- EXERCISE INSTRUCTIONS
Scale the lines in the records below, everything from the line containing "rectification [427, 912]" down to the line containing "receive [225, 587]", both included, by rewriting each one in full with its word and multiplying both coordinates in its answer by 1.6. Round each result to a whole number, with halves rounded up.

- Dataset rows
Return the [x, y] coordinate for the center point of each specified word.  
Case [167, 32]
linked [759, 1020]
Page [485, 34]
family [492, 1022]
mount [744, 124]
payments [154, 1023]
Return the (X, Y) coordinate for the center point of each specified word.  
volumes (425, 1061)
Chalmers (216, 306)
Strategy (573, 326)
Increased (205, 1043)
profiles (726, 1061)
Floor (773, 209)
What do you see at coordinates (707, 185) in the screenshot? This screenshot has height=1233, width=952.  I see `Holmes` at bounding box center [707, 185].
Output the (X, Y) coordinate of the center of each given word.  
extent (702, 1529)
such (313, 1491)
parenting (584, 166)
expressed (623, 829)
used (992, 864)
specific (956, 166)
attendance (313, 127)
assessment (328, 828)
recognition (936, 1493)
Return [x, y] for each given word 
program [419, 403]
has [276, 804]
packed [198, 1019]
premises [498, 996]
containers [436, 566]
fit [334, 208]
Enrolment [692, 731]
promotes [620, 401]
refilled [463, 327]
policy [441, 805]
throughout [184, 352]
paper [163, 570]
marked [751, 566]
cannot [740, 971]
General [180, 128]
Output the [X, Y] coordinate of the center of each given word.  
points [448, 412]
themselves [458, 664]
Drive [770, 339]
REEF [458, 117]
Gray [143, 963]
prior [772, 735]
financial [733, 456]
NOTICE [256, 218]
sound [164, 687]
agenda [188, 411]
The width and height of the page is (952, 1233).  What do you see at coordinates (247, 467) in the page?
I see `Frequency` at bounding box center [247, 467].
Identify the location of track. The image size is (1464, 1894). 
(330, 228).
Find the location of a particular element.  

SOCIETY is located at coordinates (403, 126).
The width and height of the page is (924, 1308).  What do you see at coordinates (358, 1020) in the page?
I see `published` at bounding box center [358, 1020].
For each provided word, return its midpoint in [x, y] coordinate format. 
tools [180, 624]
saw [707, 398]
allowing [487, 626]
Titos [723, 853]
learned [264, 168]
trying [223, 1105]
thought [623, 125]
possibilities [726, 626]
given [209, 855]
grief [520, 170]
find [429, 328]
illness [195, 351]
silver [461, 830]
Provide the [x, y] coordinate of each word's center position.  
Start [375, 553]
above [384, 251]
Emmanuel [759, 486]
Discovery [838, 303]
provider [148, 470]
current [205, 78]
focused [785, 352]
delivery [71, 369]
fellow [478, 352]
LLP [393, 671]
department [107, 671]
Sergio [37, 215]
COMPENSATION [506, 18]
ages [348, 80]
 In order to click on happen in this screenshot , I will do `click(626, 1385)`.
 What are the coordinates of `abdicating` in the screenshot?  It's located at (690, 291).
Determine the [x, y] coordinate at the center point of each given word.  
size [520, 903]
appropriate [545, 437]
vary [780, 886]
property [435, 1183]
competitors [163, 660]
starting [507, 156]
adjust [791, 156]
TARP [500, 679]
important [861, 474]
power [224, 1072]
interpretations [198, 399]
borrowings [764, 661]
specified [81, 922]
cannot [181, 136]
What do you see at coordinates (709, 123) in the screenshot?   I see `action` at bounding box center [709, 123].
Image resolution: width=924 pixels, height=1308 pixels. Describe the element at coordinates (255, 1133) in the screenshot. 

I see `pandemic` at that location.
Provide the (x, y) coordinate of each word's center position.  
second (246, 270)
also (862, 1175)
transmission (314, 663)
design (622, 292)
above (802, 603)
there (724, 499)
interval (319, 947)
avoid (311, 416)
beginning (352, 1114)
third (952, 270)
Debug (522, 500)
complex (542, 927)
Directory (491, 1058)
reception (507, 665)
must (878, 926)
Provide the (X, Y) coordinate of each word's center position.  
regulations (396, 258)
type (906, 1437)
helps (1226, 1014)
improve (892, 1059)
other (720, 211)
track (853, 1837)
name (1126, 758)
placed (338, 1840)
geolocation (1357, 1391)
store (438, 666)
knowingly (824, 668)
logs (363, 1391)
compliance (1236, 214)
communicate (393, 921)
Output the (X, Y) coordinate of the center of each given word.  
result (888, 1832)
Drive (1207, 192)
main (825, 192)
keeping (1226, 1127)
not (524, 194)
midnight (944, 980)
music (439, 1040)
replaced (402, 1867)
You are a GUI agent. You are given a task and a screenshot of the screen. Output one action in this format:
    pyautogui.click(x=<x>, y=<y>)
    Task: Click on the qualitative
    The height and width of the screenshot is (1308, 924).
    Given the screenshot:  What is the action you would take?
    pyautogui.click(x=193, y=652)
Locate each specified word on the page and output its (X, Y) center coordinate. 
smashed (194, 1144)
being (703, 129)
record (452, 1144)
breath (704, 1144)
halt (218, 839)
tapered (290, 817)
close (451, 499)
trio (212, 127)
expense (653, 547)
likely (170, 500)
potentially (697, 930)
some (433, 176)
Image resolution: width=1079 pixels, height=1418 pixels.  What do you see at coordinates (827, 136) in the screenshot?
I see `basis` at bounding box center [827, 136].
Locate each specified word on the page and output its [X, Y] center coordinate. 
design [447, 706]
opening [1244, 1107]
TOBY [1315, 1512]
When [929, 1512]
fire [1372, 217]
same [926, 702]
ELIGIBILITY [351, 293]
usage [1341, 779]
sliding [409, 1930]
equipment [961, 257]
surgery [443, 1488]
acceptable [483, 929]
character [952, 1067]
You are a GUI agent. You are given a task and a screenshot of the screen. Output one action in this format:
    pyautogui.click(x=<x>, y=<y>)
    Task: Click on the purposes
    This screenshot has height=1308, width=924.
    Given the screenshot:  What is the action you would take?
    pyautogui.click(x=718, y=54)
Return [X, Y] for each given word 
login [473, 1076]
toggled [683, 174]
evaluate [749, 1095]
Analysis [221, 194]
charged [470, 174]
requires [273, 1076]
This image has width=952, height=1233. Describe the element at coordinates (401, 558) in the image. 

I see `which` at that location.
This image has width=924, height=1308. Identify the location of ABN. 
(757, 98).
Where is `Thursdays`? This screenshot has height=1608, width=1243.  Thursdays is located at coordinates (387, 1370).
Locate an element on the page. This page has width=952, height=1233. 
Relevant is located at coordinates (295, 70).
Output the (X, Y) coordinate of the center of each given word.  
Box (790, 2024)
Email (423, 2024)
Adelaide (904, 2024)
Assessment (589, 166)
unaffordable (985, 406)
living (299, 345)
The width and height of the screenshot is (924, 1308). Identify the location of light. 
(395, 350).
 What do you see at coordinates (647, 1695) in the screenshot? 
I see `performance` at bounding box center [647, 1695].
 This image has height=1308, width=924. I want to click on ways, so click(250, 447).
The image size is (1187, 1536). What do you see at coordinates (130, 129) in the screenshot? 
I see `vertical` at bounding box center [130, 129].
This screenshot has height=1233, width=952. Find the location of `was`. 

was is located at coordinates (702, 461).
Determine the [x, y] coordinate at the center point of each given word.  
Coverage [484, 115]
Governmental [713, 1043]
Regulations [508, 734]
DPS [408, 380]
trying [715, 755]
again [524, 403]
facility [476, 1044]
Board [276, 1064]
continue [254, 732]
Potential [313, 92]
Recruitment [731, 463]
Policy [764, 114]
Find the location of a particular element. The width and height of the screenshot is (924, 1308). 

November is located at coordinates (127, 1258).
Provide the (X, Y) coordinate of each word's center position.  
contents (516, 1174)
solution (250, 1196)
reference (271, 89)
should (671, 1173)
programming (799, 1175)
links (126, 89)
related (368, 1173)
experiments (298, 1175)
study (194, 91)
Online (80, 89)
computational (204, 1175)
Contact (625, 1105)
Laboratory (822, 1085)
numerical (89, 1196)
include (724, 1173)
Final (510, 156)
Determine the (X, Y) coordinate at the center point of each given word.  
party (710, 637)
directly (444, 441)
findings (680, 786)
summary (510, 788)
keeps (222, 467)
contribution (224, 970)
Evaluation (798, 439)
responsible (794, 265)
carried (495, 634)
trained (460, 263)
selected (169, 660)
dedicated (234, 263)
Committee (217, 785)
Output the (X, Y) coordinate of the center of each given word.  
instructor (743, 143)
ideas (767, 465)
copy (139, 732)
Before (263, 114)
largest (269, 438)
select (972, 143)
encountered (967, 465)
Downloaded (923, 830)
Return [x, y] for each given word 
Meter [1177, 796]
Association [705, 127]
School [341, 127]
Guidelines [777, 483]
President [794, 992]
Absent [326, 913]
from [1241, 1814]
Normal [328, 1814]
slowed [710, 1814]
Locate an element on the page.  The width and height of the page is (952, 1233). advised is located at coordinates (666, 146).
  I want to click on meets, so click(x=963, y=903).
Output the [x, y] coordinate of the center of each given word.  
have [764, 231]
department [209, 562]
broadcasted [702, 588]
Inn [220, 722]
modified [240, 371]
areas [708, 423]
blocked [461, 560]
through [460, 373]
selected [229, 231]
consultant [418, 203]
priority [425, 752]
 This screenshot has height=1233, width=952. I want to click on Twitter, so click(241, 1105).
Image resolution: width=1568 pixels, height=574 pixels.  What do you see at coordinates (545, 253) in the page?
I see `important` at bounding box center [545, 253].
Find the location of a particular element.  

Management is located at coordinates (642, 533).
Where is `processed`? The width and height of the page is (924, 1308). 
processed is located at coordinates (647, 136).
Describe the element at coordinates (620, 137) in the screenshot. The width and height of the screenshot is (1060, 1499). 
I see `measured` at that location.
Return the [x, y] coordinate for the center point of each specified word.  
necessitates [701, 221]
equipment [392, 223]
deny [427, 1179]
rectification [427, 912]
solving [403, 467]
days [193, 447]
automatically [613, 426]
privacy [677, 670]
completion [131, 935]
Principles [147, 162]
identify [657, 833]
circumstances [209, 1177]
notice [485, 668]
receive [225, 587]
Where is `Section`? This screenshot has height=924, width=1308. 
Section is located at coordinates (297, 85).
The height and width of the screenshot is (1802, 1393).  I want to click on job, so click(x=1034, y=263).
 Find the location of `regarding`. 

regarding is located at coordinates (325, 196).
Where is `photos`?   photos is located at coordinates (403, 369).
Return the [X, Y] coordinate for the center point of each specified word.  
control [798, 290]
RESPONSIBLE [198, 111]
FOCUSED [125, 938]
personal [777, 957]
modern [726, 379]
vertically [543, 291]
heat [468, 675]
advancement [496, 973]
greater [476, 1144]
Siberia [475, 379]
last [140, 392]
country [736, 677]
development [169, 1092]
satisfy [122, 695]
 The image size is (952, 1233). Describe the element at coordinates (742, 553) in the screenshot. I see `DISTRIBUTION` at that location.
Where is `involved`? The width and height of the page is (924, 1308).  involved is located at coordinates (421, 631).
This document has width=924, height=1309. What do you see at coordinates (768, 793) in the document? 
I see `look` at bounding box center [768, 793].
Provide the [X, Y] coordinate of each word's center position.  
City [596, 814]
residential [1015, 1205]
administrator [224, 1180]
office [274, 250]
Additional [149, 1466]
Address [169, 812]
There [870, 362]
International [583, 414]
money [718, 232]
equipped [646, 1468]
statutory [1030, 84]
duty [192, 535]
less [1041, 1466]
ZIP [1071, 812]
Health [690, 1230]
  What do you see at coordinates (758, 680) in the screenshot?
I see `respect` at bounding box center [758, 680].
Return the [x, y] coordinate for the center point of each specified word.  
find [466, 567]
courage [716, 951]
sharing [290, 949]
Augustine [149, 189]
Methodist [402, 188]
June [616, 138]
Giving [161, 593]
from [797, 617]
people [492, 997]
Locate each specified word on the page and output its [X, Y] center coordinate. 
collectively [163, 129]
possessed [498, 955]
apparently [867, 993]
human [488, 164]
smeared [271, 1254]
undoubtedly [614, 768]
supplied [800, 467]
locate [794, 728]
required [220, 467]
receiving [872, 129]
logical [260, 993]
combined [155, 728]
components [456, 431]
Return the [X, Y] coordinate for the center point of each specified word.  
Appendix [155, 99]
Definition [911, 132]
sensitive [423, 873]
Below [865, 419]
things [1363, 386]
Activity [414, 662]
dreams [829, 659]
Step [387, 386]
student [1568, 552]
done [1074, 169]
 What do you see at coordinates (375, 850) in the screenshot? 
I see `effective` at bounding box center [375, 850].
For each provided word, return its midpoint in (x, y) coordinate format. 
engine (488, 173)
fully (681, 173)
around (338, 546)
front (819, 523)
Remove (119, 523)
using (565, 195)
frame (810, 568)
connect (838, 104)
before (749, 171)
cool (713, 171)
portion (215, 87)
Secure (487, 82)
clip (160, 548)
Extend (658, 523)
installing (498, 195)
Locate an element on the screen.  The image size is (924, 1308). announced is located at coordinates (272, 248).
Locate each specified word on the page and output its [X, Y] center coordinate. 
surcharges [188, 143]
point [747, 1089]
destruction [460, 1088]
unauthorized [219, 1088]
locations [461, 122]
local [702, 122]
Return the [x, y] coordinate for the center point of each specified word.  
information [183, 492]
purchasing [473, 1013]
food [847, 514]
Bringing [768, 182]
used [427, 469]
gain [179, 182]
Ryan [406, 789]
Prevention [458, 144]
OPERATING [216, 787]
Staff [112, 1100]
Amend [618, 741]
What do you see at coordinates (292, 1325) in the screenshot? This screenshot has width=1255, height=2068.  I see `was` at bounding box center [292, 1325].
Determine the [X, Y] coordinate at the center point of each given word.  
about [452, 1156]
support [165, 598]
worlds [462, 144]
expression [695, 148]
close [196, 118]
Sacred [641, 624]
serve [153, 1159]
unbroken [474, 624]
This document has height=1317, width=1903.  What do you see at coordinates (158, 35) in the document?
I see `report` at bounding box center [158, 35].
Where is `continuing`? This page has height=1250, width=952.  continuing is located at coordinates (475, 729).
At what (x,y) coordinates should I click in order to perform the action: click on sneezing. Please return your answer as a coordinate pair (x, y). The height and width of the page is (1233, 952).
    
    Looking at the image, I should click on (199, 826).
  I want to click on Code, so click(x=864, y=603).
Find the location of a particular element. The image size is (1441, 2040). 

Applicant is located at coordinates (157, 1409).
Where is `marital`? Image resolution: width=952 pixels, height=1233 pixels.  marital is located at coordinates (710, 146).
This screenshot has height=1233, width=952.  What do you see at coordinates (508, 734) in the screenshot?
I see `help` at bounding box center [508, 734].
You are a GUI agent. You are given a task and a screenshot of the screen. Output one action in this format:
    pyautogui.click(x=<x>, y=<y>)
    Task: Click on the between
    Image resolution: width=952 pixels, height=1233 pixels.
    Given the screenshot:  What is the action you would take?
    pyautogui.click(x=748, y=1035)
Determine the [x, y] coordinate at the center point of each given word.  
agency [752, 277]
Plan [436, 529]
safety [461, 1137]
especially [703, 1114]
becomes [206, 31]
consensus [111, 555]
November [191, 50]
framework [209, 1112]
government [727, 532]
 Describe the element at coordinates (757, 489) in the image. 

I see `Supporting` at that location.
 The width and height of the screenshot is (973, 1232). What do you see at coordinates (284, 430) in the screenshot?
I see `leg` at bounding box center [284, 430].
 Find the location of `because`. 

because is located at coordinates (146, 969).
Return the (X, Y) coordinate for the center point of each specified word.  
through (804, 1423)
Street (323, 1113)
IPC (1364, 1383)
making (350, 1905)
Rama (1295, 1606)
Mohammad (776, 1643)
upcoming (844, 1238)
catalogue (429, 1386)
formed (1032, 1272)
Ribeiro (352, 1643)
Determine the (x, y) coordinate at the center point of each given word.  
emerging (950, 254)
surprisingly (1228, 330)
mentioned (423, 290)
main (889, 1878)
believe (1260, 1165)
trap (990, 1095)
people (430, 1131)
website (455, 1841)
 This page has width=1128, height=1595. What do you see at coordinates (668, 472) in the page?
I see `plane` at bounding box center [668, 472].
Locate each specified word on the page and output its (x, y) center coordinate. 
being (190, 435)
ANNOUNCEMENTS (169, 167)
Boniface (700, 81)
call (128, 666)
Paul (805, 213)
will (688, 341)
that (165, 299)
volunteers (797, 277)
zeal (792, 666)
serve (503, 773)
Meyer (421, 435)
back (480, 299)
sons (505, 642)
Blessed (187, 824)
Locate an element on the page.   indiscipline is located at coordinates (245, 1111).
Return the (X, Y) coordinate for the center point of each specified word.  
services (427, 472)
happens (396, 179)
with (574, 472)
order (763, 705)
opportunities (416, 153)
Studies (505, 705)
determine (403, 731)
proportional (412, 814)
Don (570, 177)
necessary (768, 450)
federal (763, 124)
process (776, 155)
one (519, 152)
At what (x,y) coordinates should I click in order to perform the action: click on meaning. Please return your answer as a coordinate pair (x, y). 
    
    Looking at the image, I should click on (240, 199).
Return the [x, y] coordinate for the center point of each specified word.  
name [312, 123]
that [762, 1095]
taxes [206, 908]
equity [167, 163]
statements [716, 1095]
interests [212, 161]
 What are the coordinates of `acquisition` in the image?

- ANSWER FOR THE TASK
rectification [683, 1459]
solving [645, 747]
days [309, 715]
automatically [981, 682]
privacy [1083, 1072]
completion [210, 1496]
Principles [235, 259]
identify [1051, 1333]
circumstances [334, 1883]
notice [776, 1069]
receive [360, 939]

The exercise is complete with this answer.